You can use a char*to access any type of object in C++, so:

您可以使用 achar*访问 C++ 中的任何类型的对象，因此：

struct S
{
    int a;
    int b;
    // etc.
};

S my_s;

char* my_s_bytes = reinterpret_cast<char*>(&my_s);

// or, if you prefer static_cast:
char* my_s_bytes = static_cast<char*>(static_cast<void*>(&my_s));

(There is at least some debateover the correctness of the reinterpret_castvs. the static_cast; in practice it doesn't really matter--both should yield the same result)

（至少有一些争论过的正确性reinterpret_cast主场迎战static_cast;实际上它并没有真正的问题-两者都应该产生相同的结果）

I like to use a union.

typedef struct b {
  unsigned int x;
  unsigned int y;
} b_s;

typedef union a {
  b_s my_struct;
  char ary[sizeof(b_s)];
} a_u;

(char*)&someStruct

What are you trying to do?
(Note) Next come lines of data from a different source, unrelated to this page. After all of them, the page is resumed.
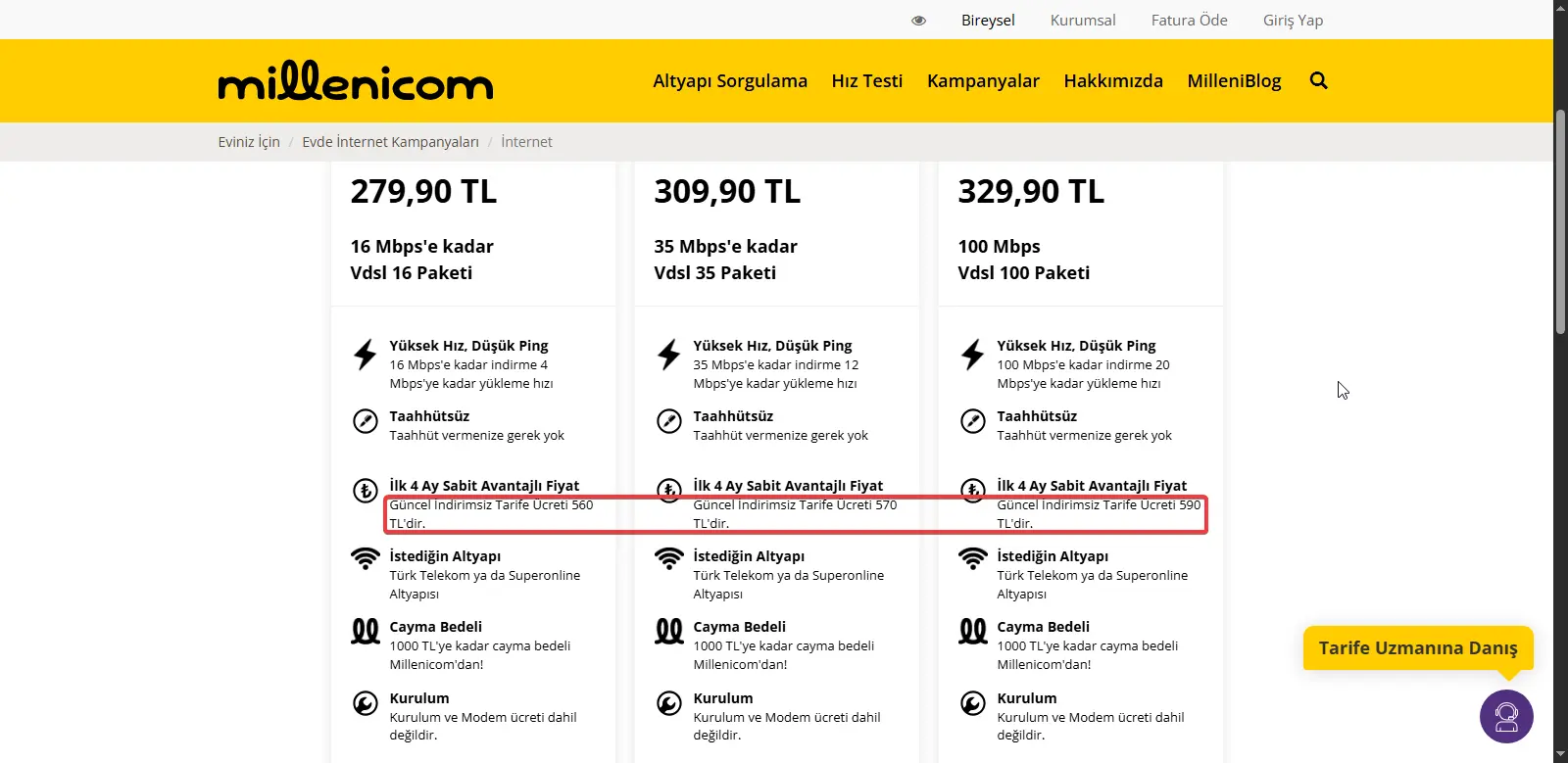This screenshot has width=1568, height=763.
Task: Click Kurulum wrench icon in Vdsl 16 card
Action: click(x=365, y=703)
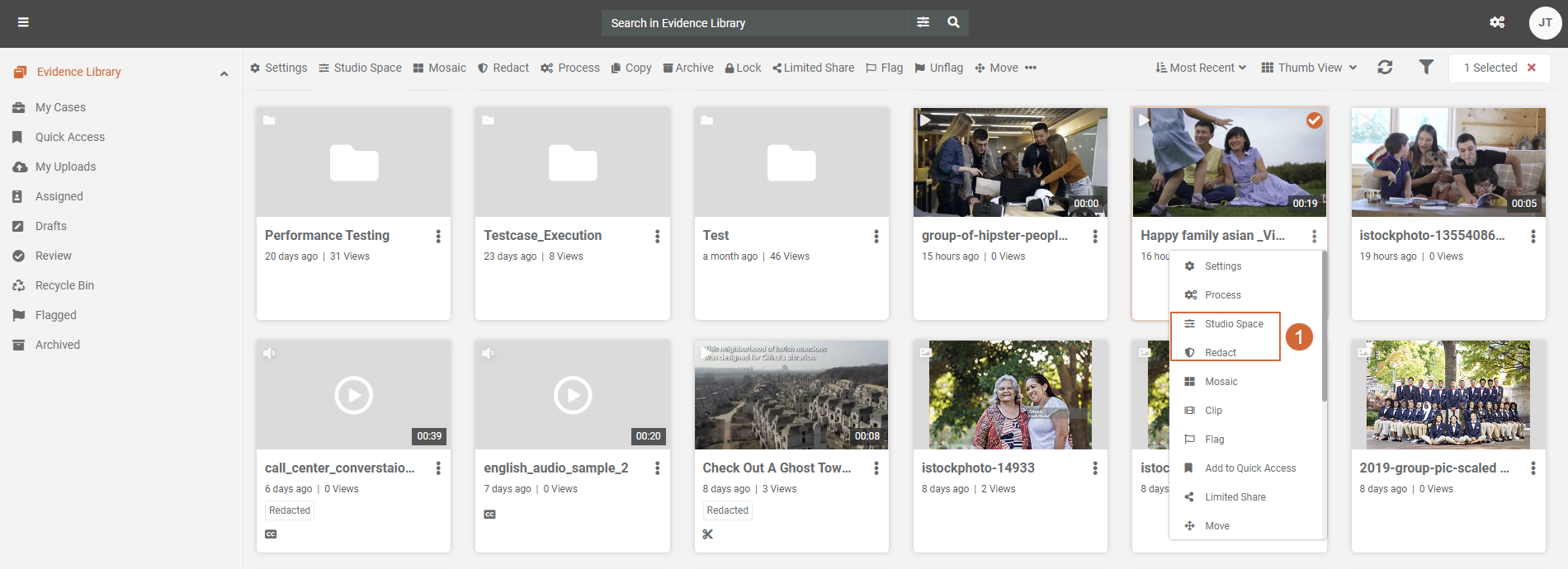Click the Archive toolbar button
This screenshot has height=569, width=1568.
click(688, 68)
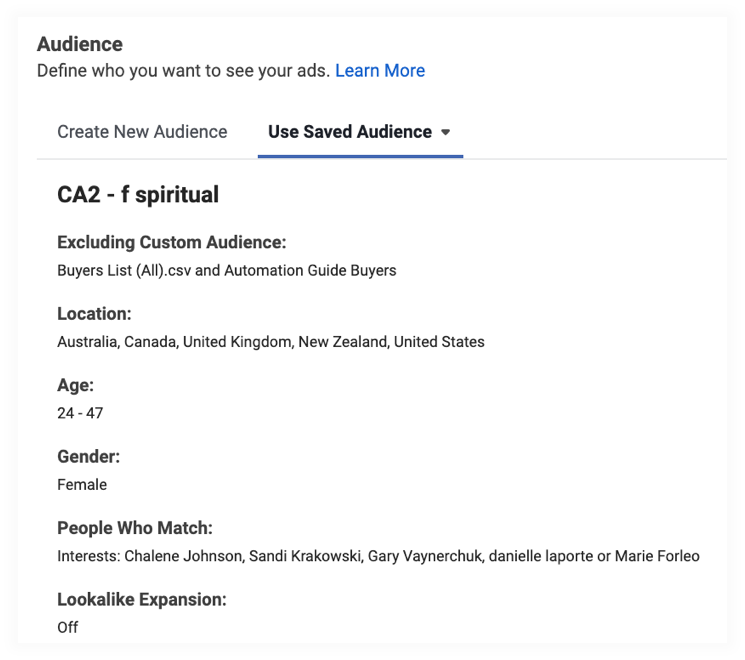Switch to Create New Audience tab

coord(142,132)
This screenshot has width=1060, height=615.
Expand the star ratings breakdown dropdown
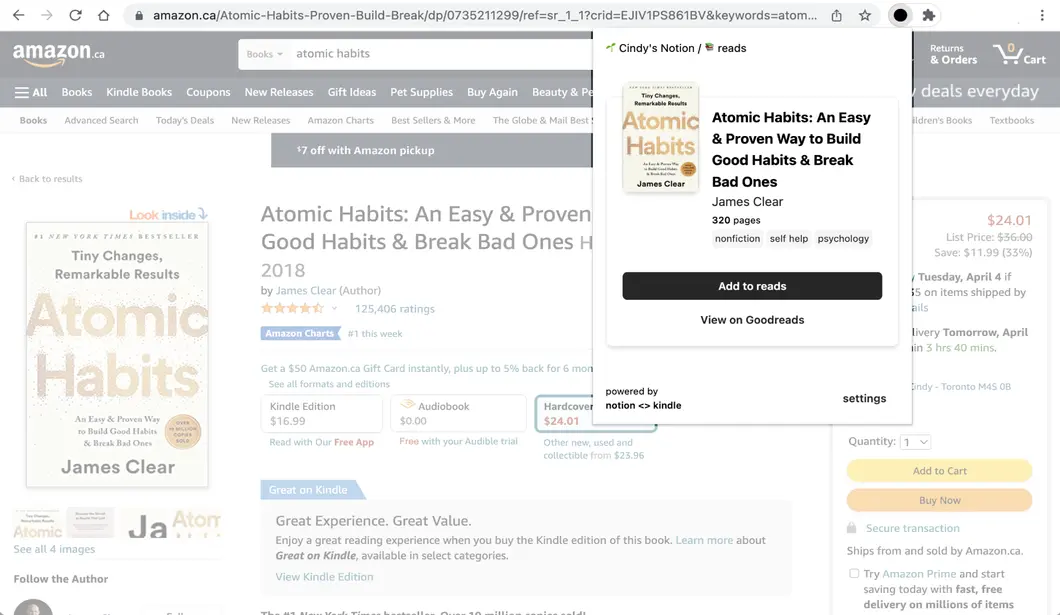coord(332,309)
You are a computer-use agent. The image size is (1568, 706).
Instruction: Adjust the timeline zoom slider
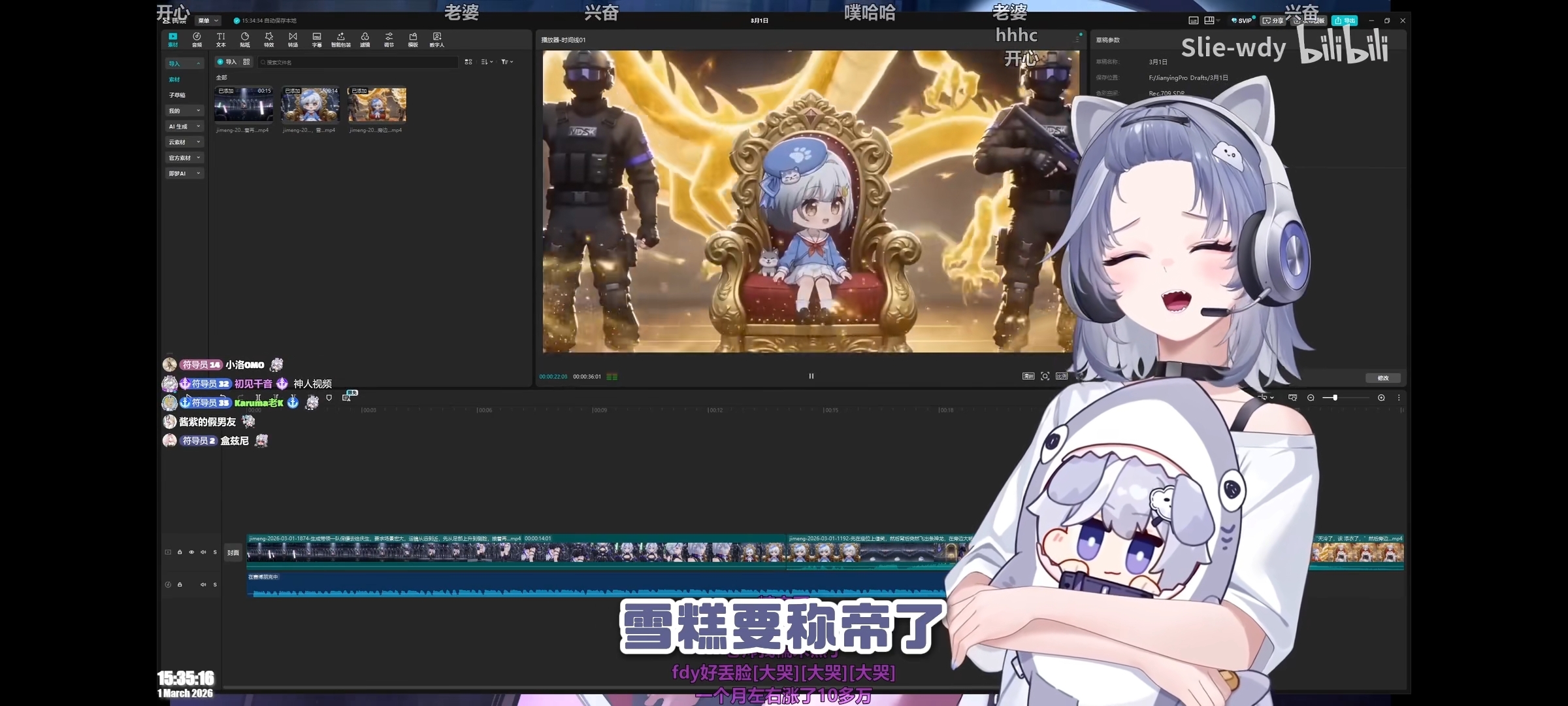pyautogui.click(x=1335, y=397)
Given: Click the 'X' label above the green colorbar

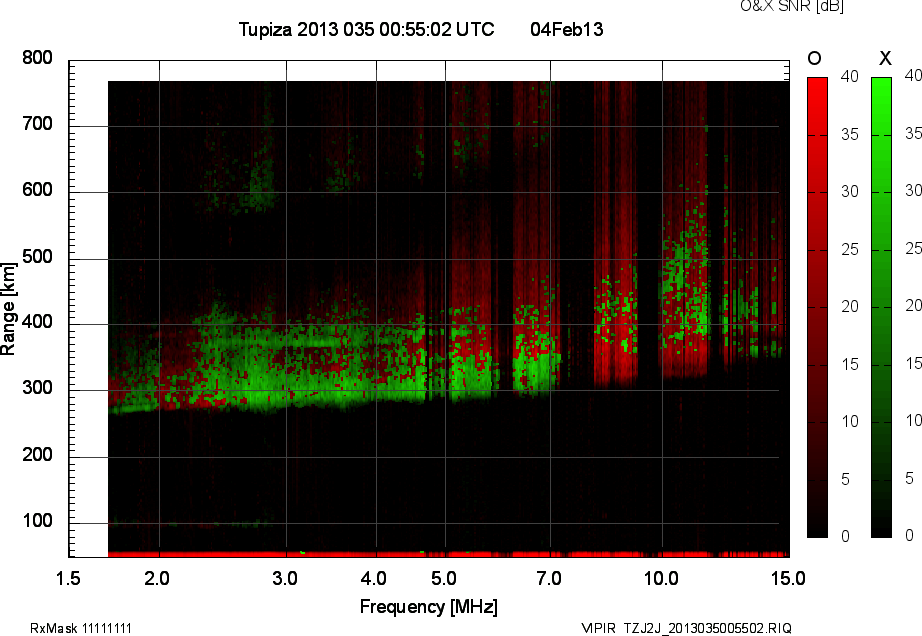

If you're trying to serialize the struct so you can save it to a file or pass it in a message, you're better off using a tool designed for that like boost::serialization.

你想做什么？如果您尝试序列化结构以便将其保存到文件或在消息中传递它，则最好使用专为此设计的工具，例如boost::serialization。

If you just want an array of bytes you could reinterpret_cast<char*>as others have mentioned, or do:

如果你只想要一个字节数组，你可以reinterpret_cast<char*>像其他人提到的那样，或者做：

MyStruct s;
char [] buffer = new char[sizeof(s)];
memcpy(&buffer, &s, sizeof(s));

I would peer into the void*.

我会凝视void*.

struct gizmo 
{
//w/e
};

//stuff

gizmo *G = new gizmo;

void* bytearray = (void*)G;

How your struct gets packed is ambiguous and depends on compiler, ABI, and CPU. You'll have to figure that out from your manuals & some assembly reading.

您的结构如何打包是不明确的，取决于编译器、ABI 和 CPU。你必须从你的手册和一些汇编阅读中弄清楚这一点。

The problem with all of these answers is that you can't really do dumb byte swapping without knowing something about the data you are swapping. Character data does notget swapped. 64-bit integers need a different kind of swapping depending on exactly how the two processors in question implemented them.

所有这些答案的问题在于，在不了解要交换的数据的情况下，您无法真正进行愚蠢的字节交换。字符数据也不会被换。64 位整数需要不同类型的交换，具体取决于所讨论的两个处理器如何实现它们。